Thaer Rezk, oriundo da Síria, conta que por vezes os guardas bielorrussos abriam buracos na vedação que separa os dois países, para que os migrantes pudessem atravessar a fronteira. Apesar da viagem difícil, Rezk mostra-se otimista quanto ao seu futuro: “Agora sinto-me mais seguro. Estou certo de que construirei aqui uma boa carreira e o meu filho terá uma boa educação – o seu futuro será seguro”, afirma.
Inúmeros grupos de ativistas e organizações não governamentais têm criticado o conflito, chamando a atenção para as condições indignas que os migrantes são obrigados a suportar. Anita Bay, diretora da Save the Children Europe afirmou, em declarações à CNN, que a situação na fronteira vai “contra as leis e valores da União Europeia”, acrescentando que é “inaceitável que as vidas das crianças e das suas famílias estejam a ser usadas como moeda de troca num conflito regional”.

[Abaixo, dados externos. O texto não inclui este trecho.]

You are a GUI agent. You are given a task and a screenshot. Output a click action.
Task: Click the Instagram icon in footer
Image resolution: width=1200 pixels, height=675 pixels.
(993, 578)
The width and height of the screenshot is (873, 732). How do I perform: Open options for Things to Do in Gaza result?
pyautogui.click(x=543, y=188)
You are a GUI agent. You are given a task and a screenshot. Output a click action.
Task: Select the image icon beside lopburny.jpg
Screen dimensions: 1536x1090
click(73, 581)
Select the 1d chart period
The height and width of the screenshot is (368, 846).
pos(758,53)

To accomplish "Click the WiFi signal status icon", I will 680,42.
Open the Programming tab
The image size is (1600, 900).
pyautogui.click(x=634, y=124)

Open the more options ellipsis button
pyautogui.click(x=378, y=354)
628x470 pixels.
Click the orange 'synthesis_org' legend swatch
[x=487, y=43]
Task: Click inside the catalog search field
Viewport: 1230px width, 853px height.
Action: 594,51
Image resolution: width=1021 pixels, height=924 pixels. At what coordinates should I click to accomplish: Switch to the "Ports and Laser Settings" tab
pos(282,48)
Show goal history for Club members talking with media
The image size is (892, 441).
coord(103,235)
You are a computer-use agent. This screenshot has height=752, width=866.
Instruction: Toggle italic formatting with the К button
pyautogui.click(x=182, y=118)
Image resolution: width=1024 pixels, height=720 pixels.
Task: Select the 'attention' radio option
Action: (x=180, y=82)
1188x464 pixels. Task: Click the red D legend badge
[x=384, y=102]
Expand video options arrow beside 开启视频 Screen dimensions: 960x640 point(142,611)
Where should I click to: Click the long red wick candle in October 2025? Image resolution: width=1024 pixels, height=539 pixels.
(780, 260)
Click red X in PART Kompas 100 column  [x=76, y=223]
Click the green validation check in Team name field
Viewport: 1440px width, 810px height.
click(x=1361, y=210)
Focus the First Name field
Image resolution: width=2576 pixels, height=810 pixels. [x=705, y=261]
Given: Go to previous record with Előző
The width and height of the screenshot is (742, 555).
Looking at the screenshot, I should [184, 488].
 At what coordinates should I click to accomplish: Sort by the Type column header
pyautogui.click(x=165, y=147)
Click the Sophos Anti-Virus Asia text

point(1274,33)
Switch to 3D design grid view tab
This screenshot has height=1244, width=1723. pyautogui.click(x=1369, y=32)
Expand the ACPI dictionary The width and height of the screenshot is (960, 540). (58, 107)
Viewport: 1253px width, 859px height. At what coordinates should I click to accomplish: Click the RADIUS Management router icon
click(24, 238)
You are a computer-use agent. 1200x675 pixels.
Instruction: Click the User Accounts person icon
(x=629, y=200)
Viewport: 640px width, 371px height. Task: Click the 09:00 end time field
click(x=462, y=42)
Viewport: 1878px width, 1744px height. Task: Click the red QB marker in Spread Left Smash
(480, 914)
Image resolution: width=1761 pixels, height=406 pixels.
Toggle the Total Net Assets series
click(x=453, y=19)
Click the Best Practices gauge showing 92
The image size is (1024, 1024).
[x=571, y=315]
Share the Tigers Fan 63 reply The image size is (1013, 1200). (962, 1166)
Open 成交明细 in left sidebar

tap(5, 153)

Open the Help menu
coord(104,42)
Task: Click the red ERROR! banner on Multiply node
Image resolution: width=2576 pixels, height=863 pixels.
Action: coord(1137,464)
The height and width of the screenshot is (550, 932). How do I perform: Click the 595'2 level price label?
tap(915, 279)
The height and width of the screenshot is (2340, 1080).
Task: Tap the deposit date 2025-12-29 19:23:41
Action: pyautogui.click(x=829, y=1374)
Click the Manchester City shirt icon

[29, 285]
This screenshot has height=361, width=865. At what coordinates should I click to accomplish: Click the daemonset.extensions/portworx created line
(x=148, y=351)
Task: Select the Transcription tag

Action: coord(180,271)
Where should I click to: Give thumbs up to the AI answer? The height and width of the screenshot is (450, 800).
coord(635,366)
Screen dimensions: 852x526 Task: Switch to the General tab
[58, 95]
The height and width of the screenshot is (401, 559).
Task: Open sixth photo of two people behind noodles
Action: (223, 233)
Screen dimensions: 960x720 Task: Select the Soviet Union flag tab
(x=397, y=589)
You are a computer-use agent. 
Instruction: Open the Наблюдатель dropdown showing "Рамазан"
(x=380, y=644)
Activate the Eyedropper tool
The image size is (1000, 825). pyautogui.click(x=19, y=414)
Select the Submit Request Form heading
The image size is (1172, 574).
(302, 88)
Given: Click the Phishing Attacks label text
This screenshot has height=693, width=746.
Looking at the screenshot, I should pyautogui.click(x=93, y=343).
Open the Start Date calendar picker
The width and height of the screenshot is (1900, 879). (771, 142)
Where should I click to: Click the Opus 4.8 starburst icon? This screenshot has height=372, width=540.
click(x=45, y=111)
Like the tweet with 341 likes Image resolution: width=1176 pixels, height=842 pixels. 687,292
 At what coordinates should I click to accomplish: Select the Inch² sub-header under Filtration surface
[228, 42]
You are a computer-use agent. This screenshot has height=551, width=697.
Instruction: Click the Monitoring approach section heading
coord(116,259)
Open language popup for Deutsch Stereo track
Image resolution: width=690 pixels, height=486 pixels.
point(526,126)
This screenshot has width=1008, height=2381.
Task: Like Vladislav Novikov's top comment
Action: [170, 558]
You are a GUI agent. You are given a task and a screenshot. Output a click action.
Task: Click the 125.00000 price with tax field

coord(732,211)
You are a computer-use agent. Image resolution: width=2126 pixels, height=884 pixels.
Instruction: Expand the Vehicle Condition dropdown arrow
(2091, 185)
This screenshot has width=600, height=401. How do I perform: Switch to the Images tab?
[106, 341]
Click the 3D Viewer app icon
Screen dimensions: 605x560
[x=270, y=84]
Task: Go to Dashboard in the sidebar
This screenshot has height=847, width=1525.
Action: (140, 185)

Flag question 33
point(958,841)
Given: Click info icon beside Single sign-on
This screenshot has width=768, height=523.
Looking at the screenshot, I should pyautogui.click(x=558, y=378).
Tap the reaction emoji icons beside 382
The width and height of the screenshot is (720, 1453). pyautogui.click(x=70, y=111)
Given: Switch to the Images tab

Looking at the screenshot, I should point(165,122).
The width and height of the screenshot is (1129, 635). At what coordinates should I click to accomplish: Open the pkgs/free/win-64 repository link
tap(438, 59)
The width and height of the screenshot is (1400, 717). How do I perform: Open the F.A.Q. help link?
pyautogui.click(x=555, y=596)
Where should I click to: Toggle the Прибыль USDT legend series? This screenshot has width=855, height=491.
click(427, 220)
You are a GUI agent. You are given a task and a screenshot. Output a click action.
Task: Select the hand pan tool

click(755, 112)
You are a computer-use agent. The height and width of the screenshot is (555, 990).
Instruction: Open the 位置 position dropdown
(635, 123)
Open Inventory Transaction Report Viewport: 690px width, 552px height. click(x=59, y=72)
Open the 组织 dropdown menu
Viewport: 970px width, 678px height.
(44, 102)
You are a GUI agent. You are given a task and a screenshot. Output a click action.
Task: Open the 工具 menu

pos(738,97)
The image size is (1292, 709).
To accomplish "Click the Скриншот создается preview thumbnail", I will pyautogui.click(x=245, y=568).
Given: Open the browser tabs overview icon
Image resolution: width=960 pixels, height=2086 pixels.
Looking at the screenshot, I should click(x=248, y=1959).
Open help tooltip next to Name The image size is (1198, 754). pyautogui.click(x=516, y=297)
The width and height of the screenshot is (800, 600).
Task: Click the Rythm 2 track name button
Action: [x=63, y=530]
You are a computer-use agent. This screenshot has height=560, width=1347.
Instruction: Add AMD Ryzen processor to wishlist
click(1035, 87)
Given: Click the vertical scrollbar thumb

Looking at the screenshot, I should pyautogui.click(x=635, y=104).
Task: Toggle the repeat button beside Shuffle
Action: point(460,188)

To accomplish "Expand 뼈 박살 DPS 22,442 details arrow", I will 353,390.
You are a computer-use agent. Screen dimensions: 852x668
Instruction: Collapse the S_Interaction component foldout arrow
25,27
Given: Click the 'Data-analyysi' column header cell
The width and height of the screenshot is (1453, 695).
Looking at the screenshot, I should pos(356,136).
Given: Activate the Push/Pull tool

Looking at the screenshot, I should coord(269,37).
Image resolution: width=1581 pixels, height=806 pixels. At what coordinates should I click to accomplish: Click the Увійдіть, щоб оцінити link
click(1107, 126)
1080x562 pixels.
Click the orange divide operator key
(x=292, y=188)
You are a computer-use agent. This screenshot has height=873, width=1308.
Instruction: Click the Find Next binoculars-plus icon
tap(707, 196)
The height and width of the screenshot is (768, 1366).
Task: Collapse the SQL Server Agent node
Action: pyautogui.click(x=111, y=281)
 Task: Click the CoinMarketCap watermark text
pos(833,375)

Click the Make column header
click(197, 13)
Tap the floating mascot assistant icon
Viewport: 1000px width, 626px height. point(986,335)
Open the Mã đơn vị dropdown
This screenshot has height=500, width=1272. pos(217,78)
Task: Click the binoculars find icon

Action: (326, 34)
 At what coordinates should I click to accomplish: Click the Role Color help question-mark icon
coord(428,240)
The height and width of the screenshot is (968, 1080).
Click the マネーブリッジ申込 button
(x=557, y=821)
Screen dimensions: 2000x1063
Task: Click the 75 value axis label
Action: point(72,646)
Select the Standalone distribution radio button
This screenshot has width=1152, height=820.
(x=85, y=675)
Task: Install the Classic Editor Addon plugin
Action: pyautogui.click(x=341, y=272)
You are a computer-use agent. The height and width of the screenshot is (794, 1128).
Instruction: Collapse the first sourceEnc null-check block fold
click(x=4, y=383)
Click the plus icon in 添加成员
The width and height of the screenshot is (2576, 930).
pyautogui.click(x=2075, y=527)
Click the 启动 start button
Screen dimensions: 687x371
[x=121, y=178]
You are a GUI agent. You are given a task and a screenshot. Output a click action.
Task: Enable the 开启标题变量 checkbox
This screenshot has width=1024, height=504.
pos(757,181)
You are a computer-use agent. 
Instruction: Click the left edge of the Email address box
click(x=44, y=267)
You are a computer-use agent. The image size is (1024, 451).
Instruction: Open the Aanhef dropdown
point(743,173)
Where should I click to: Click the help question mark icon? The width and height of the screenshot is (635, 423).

Nos últimos dias, o cenário tem-se tornado particularmente grave, com grupos cada vez maiores de migrantes – que a Comissão Europeia estima terem chegado aos dois mil – a tentarem ultrapassar a fronteira à força. Desde maio, quando Aleksander Lukashenko anunciou que iria deixar passar toda a gente que chegasse ao seu país rumo à UE, estima-se que mais de 30 mil pessoas tenham cruzado as fronteiras com os estados vizinhos que fazem parte da UE. A maioria fê-lo através da Polónia, mas a Letónia e a Lituânia também receberam pequenos contingentes.